How Crypto-Backed Loans Work
Advisor Perspectives welcomes guest contributions. The views presented here do not necessarily represent those of Advisor Perspectives.
The ecosystem of crypto finance continues to bewilder participants with its innovative services. One of the latest arms of the decentralized finance (DEFI) and centralized crypto blockchain financial firms is crypto-backed loans. The concept of using liquid investment vehicles as collateral for a loan is not new to investment practitioners who have embraced margin and collateralized account loans. It is therefore not a surprise that the DEFI platforms and crypto platforms would find a way to provide this service to their loyal clients.
The structure of these crypto-backed loans, which is similar to traditional financial intermediaries, is not standard across all institutions. It is common to see very different terms from different providers. Three of the main crypto loan centralized exchanges, BlockFi, Celsius, and Nexo, offer different loan options that vary in term, collateral cryptocurrency options, loan-to-value (LTV) amounts, and payment options. Before delving into some of the differences across platforms, let’s review the basic distinction between centralized and DEFI institutions and highlight the similarities between the crypto loan offerings from the main centralized loan providers.

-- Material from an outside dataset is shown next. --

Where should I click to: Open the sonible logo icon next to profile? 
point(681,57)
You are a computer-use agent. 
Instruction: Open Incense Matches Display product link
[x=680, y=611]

People and institutions can access a crypto wallet either by going directly through a public DEFI blockchain such as Metamask, Ledger Nano, and Trezor, or through a private exchange or institution such as Coinbase, BlockFi, Binance, or FTX. A public blockchain wallet is essentially a non-custodial platform where participants can open a wallet to hold and transact different cryptocurrencies. Non-custodial platforms allow users to be in control of their private keys, which in turn comes with the full responsibility of the security provision of that key. However, some of the less tech-savvy crypto participants have chosen to participate through centralized institutions or custodial wallets, where the provider or exchange is responsible for the security access of the private keys and now must abide by know your customer (KYC) regulatory provisions. Leaving aside the debate on whether public blockchains are superior to private custodial institutions, to the benefit of participants, the crypto industry has seen the spur of crypto loans in both types of ecosystems.